[Source information — start]
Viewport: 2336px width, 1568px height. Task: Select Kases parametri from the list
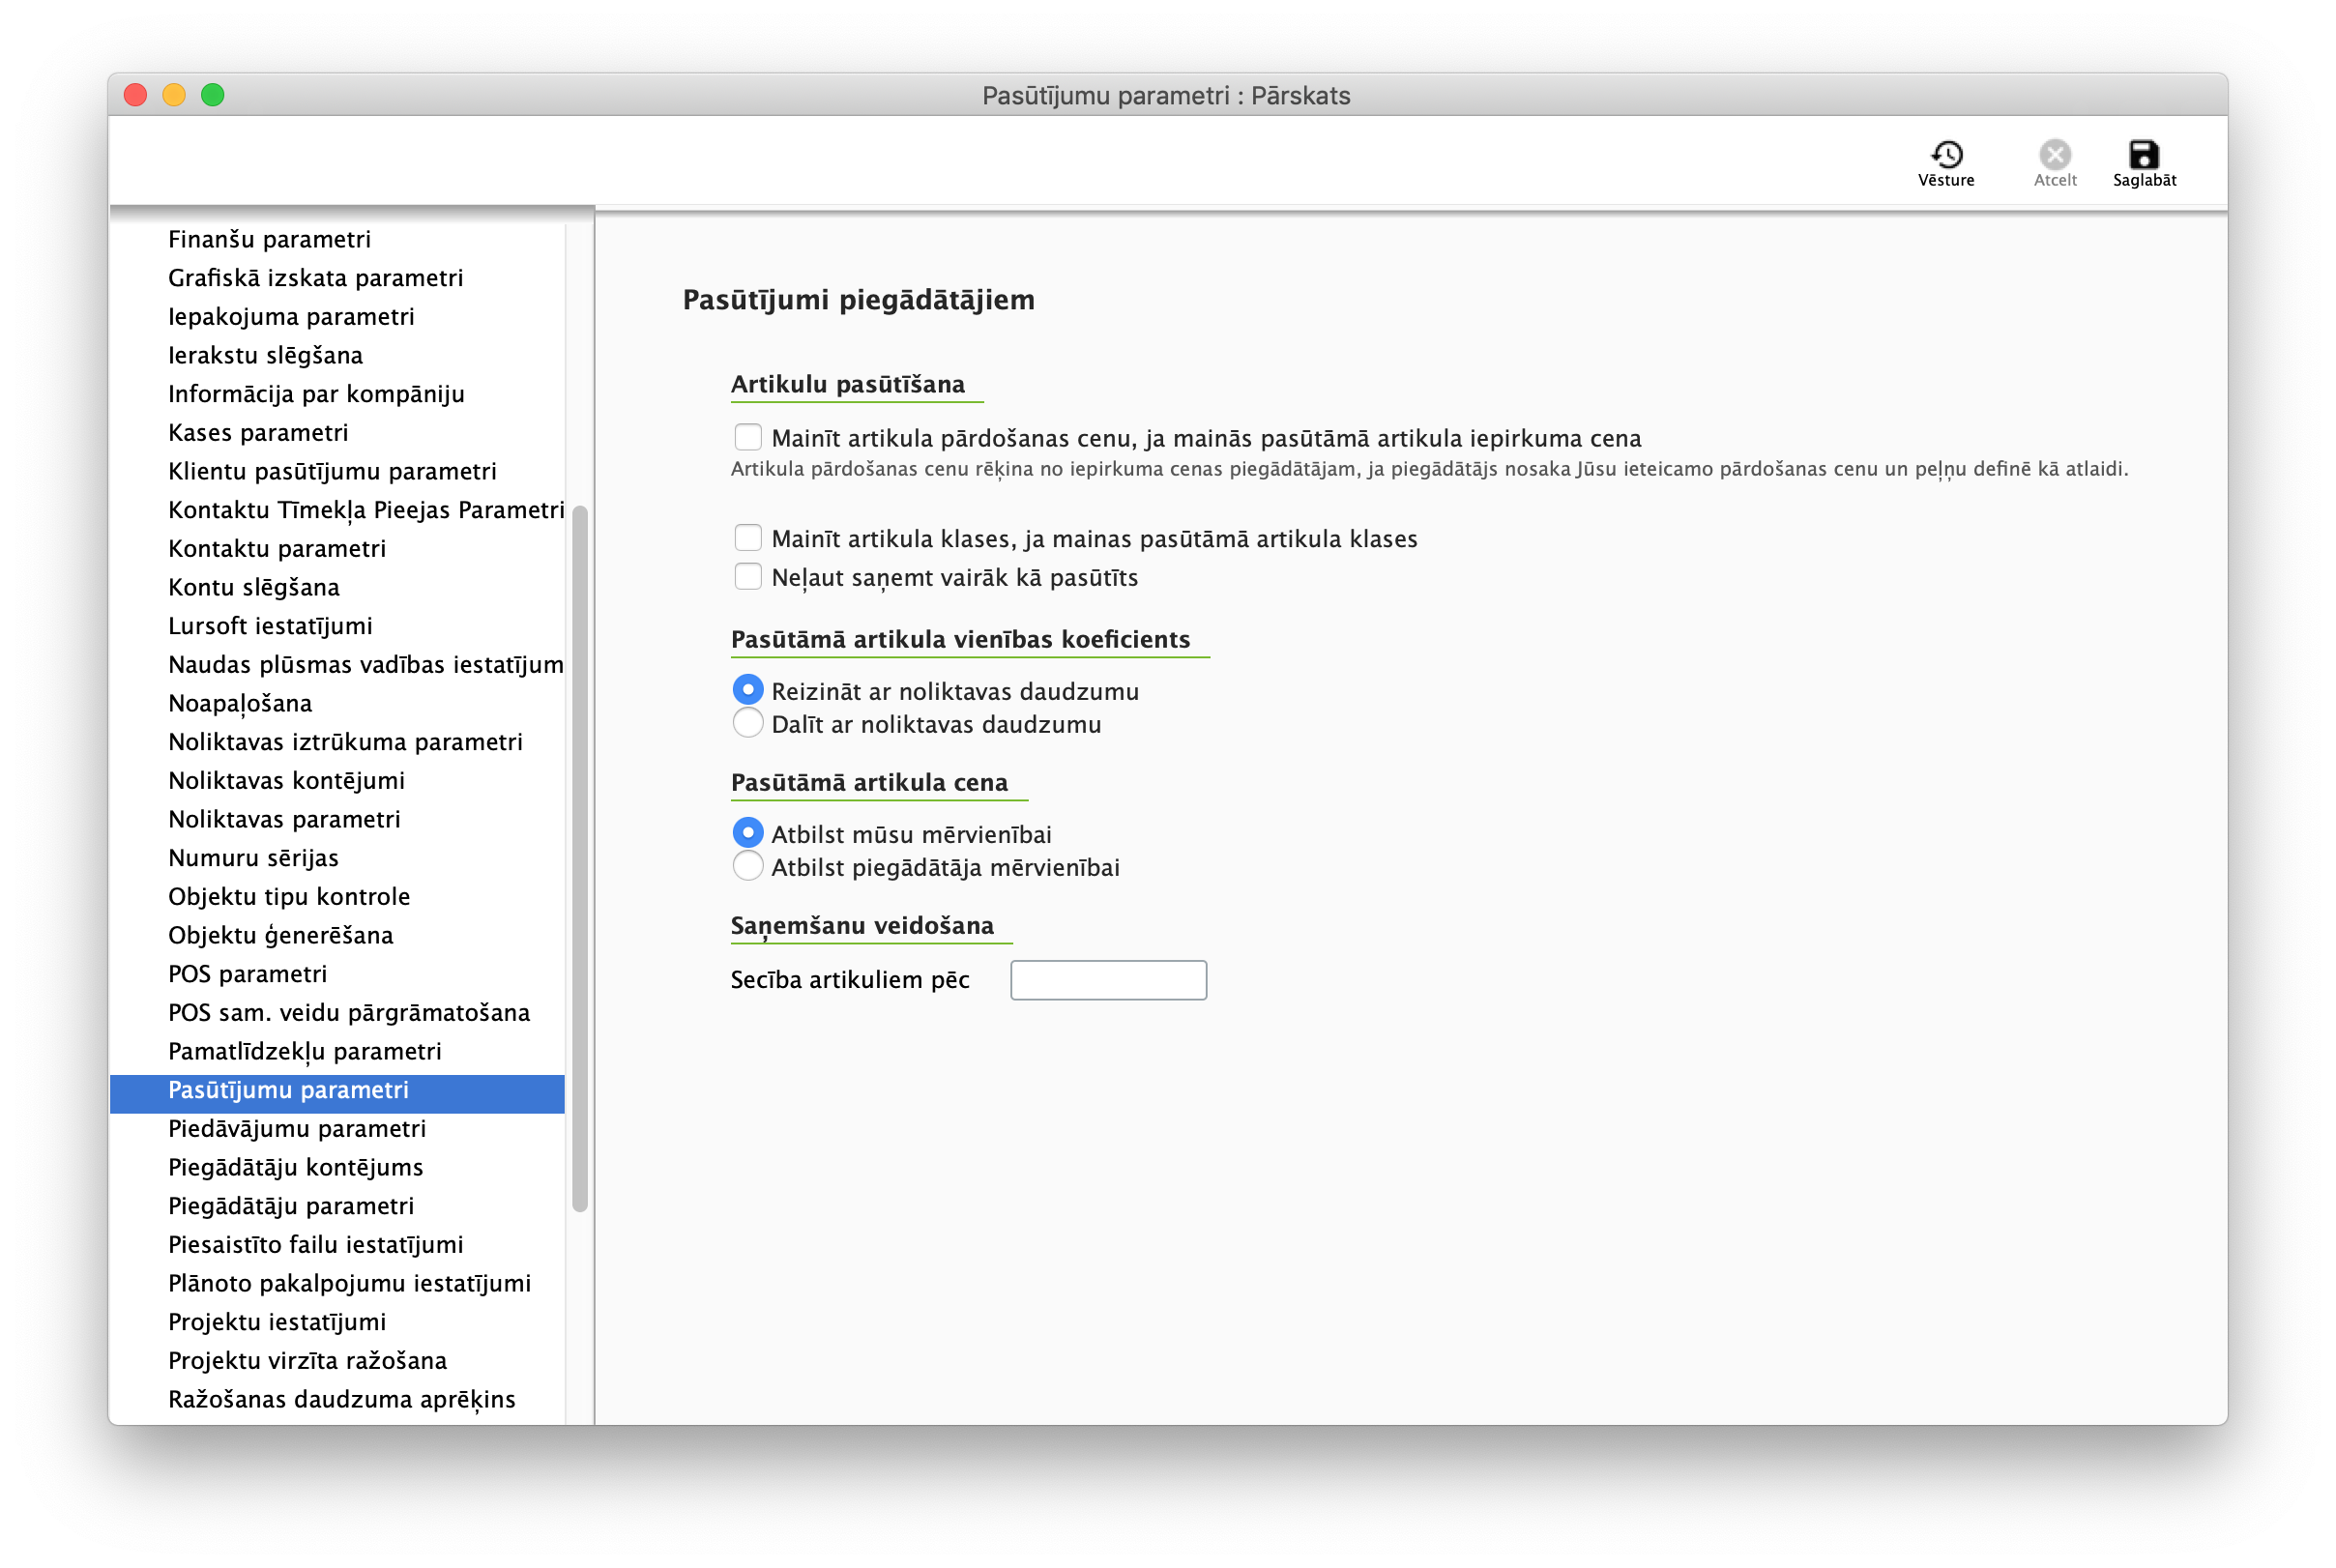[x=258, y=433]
[Source information — finish]
[Source information — start]
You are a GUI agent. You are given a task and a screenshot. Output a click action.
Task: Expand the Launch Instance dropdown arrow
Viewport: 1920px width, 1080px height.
[Source information — finish]
[Source information — start]
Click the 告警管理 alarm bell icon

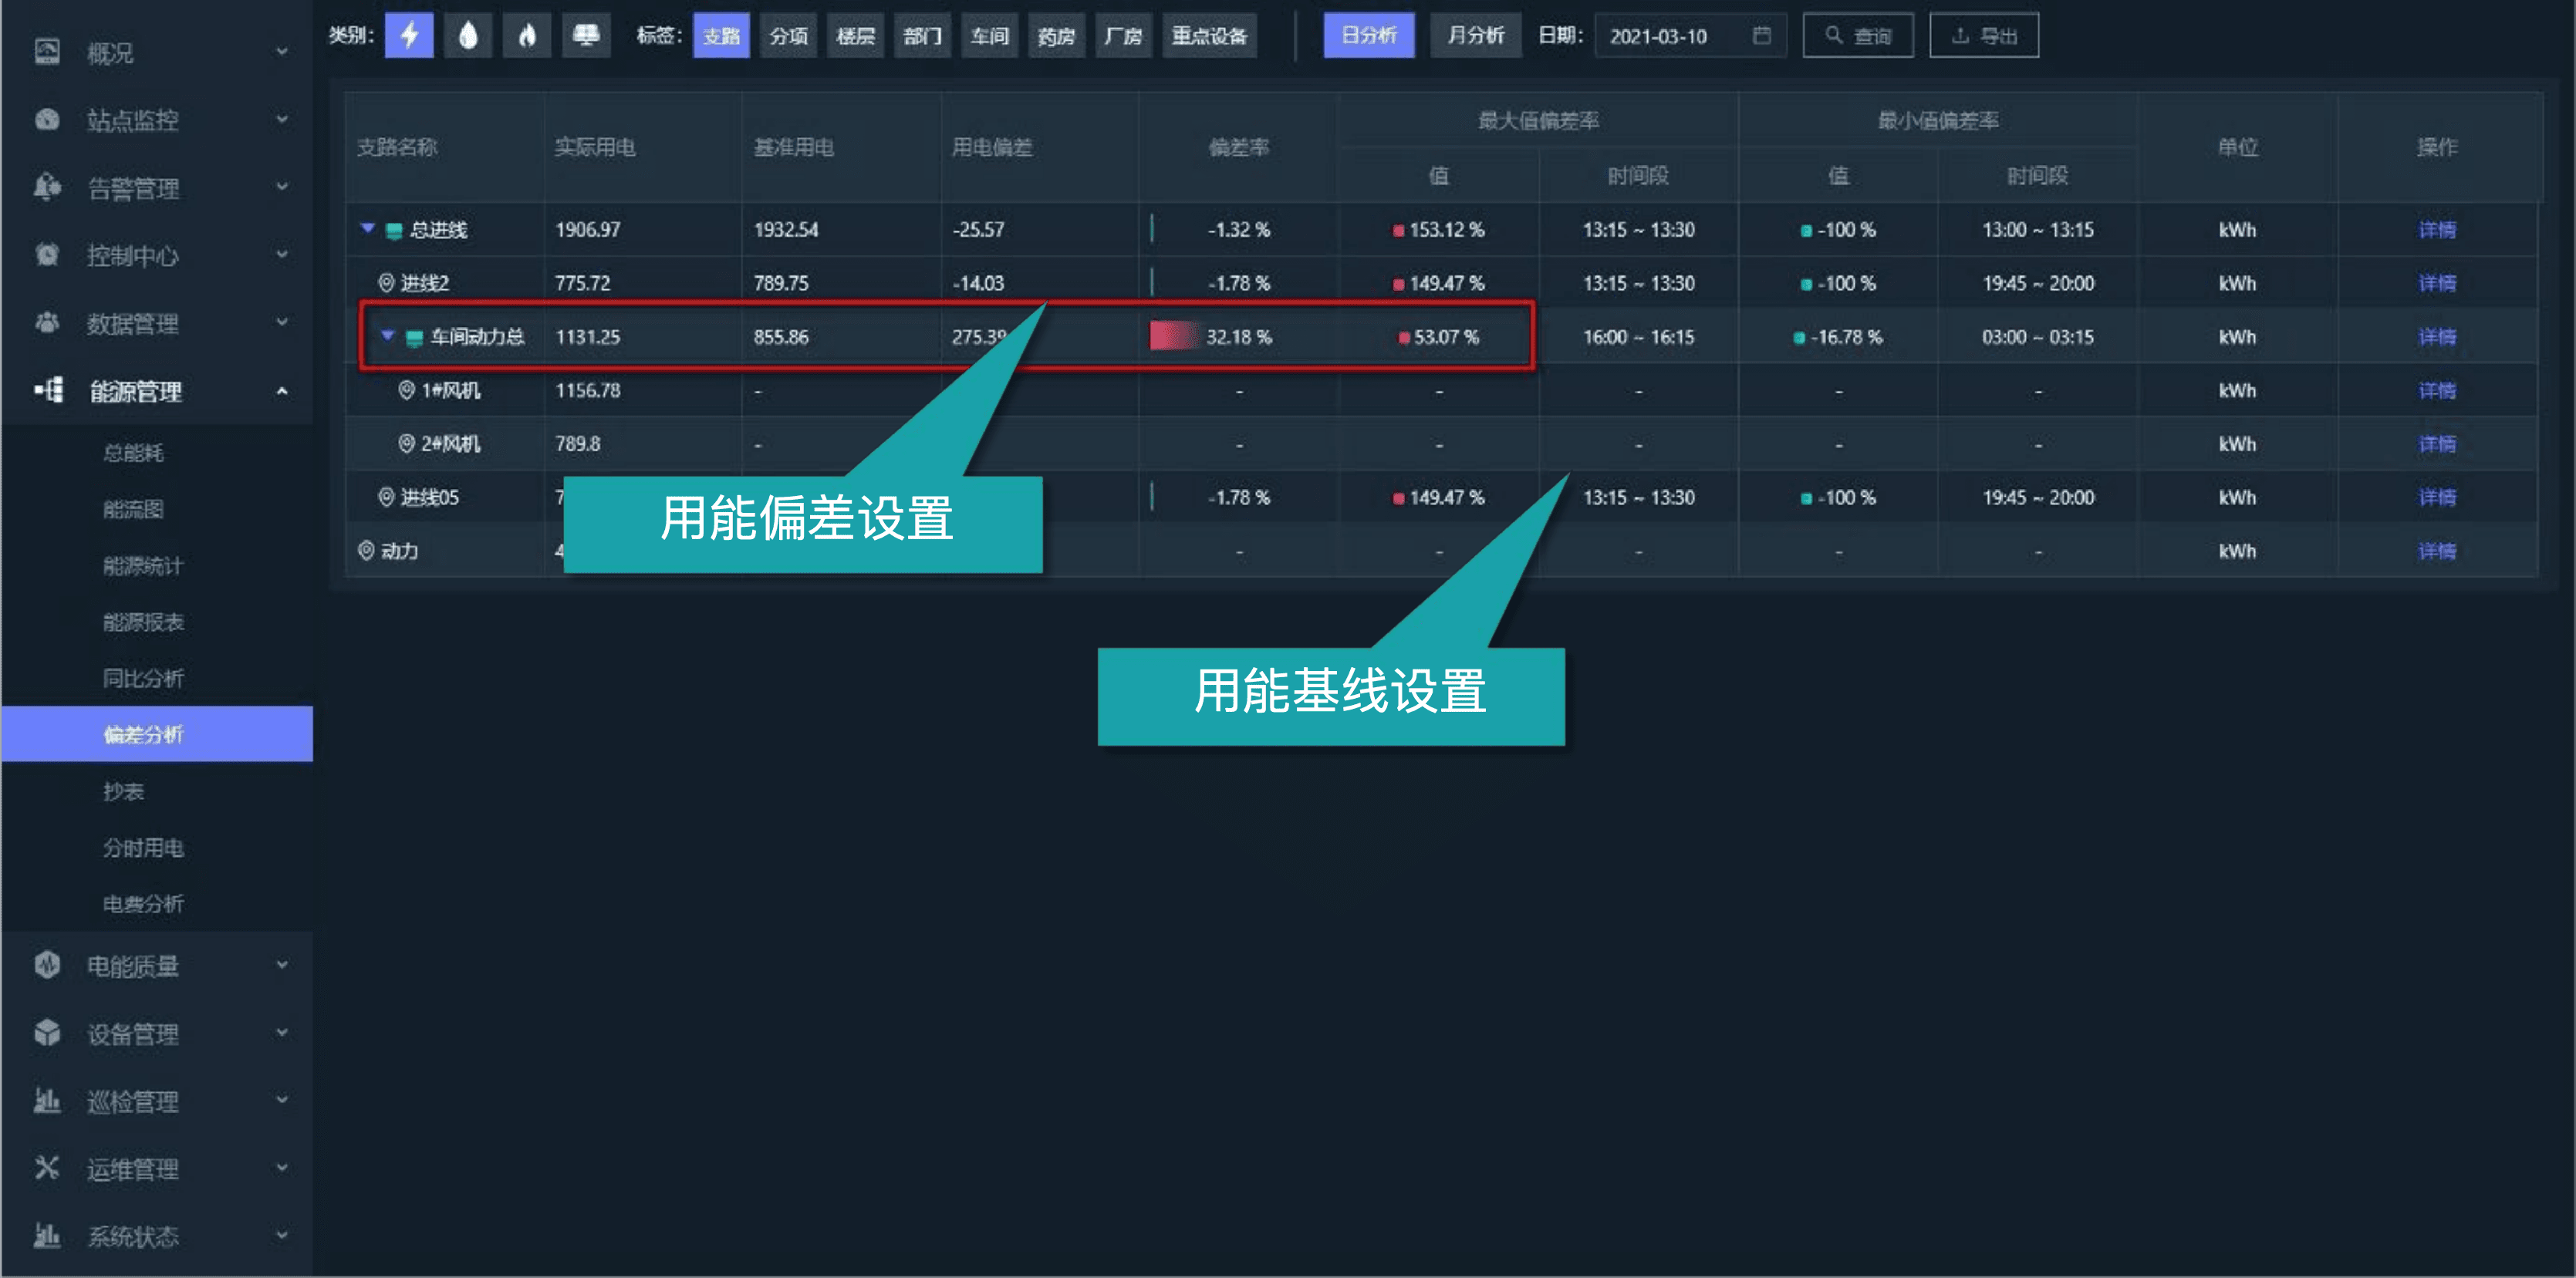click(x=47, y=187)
[Source information — finish]
## Task prompt
Write down again, exactly as given, only the lines above that fall from the line with "Task: Expand the" to the line with "Viewport: 1920px width, 1080px height.", inclusive.

## Result below
Task: Expand the Launch Instance dropdown arrow
Viewport: 1920px width, 1080px height.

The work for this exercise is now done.